Streek took his own life only two months after he finished his 17-year career as a DJ and 25th year as an employee at CFNY-FM (102.1 the Edge). The shock of Streek's death posed a question as to whether or not there was a correlation between the end of Streek's time at the Edge and his death. According to sources he seemed to be completely content with leaving the station and his sudden suicide remains a mystery. Streek had already completed two pilot episodes of a new television show, Martin Streek’s Backstage.
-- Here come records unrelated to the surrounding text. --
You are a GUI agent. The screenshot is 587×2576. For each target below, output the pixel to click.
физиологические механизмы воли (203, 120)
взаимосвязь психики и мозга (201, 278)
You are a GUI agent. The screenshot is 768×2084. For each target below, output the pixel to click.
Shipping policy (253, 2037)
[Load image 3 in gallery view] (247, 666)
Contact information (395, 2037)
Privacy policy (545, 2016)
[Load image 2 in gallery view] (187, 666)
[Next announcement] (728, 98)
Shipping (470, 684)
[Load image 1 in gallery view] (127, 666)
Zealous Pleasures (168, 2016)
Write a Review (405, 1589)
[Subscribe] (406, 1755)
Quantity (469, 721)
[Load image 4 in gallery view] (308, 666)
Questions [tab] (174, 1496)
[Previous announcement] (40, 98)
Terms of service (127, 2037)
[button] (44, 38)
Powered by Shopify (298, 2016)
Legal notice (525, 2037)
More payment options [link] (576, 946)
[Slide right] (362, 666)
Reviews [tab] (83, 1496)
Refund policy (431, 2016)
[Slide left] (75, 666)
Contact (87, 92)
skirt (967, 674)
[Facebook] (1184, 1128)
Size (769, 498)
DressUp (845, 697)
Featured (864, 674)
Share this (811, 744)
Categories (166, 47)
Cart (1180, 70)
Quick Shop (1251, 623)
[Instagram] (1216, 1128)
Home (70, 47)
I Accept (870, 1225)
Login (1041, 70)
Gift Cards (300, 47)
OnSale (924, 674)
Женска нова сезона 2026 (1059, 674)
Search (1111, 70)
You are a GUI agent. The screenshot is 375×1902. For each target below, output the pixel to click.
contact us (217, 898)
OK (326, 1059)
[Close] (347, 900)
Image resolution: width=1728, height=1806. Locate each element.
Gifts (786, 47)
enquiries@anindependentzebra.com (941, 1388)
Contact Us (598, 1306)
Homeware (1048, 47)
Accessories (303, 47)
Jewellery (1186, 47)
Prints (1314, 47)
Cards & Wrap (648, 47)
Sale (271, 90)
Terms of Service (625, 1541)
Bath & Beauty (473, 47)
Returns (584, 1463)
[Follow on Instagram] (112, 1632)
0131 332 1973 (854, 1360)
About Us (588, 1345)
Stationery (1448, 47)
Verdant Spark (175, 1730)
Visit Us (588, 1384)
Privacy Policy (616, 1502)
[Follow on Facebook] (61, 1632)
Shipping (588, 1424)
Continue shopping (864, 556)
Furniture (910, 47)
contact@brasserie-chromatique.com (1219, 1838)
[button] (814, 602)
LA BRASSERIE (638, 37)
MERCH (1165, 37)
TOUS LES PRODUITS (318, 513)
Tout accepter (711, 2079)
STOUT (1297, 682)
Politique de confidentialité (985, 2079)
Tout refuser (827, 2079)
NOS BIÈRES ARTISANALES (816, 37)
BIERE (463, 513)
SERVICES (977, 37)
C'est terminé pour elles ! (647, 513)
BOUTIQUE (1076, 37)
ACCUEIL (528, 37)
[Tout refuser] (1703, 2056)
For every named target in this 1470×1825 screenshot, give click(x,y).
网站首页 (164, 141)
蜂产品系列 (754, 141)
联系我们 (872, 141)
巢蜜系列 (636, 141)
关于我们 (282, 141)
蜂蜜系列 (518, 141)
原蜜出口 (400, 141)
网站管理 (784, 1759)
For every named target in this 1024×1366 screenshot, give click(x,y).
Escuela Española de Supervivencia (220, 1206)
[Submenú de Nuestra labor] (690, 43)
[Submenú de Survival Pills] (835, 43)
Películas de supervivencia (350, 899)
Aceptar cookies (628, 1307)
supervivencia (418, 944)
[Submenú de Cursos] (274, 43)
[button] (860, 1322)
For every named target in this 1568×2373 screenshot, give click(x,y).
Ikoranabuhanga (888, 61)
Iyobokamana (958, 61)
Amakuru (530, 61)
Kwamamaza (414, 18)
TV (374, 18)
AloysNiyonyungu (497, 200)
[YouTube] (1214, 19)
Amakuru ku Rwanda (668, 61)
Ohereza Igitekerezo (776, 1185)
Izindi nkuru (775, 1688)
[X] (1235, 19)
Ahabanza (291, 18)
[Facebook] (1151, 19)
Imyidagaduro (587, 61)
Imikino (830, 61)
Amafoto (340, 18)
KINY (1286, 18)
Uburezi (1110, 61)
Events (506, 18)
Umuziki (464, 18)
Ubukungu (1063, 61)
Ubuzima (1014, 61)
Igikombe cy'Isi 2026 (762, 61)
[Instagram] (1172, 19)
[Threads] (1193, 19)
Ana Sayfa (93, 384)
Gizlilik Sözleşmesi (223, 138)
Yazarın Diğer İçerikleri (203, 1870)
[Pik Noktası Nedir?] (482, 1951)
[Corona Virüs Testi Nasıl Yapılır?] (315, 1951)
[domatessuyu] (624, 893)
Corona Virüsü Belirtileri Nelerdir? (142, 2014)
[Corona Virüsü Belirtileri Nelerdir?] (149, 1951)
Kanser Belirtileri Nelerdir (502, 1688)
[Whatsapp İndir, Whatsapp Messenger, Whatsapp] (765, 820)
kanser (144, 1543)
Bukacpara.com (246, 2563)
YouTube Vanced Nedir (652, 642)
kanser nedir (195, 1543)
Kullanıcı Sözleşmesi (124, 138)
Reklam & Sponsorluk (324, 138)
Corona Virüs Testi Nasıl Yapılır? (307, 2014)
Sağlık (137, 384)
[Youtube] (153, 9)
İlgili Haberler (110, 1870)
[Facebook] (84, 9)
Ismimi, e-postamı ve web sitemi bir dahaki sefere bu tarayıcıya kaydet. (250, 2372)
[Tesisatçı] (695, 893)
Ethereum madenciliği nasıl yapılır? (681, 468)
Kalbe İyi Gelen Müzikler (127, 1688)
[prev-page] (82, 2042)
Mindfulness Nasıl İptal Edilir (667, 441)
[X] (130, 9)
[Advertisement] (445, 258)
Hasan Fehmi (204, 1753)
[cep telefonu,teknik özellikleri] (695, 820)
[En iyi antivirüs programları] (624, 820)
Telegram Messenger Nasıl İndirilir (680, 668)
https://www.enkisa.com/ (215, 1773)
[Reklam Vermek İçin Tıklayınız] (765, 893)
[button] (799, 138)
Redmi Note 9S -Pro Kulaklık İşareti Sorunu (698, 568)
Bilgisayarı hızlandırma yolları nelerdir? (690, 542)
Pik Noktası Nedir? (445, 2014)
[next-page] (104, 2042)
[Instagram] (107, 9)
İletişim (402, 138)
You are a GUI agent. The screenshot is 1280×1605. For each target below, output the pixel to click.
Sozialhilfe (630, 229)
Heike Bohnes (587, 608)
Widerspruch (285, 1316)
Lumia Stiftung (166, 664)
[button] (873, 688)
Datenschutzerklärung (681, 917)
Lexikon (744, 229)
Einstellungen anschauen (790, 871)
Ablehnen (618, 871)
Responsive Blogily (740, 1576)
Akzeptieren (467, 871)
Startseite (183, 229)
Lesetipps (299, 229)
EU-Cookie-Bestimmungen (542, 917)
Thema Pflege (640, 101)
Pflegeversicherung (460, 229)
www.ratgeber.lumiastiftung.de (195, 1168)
Streek's last status update on Facebook read: "So... I guess that's it... thanks everyone... I'm sorry to those I should be sorry to, I love you to those that I love, and I will see you all again soon (not too soon though)... Let the stories begin."

==Reactions to Streek's death==

The shock of Streek's death was immediate and in just a few days tens of thousands had joined a Facebook Group entitled "Martin Streek RIP".

Alan Cross, the former program director at 102.1 the Edge, called Streek: "The most charming dude I ever met," and that "The guy lived to make people laugh and to entertain." Former colleague, Todd Shapiro, called Streek an inspiration on this blog, posting: "You were wonderful, caring, passionate, positive, energetic..and man, were you humorous. Personally, you were a mentor, an inspiration, and I always thought of you as a friend. Not only have the stories about you begun but they will never end," he added, perhaps referring to Streek's Facebook message. Long-time friend David Marsden, who ran The Edge back in its CFNY "Spirit of Radio" heyday – posted on his website: "Martin Streek put on his wings earlier today, to the shock of most everyone... Good night, Martin. We don't know what forced you to take this step but we do wish you a wonderful and peaceful rest."

On his site, former Edge music director Kneale Mann wrote on the night of Martin's passing; "What I loved most about Streek was his sense of humor – he was hilarious! He had such quick wit – tears in the eyes, gut splitting, funny guy. Martin was the consummate host. Anytime you were at his place you didn’t go hungry and there was always fresh ice in your glass. He loved to entertain and he did that for a living as well. I last saw Martin a few years ago and we had a day to ourselves. We drove around, talked candidly about life and the radio industry, played some new music in my car, went for a great lunch and that day will always make me smile. Martin was in fine form and we truly enjoyed the time to catch up. I will crank some NiN and Ministry in your honor, sir."

Former Edge host George Stroumboulopoulos is quoted as saying, in February 2009, that "Martin Streek (and Dave Bookman) are so important to this city, what they do for music ... Streek when he's on the radio... quality wins. They believe in music. They are the snipers waiting by the window keeping everyone on their game. Because their music knowledge is impeccable, their passion is unrivaled and they're not afraid to tell you. They understand how important a record can be to your life."

Before an encore at a Broken Social Scene show in Toronto on July 11, Brendan Canning dedicated a song to Streek, announcing that "This one is for a good friend of mine who recently took his life in the name of rock and roll!"

The video for Die Mannequin's Bad Medicine, released in late 2009, has a dedication to Streek at the end of the clip.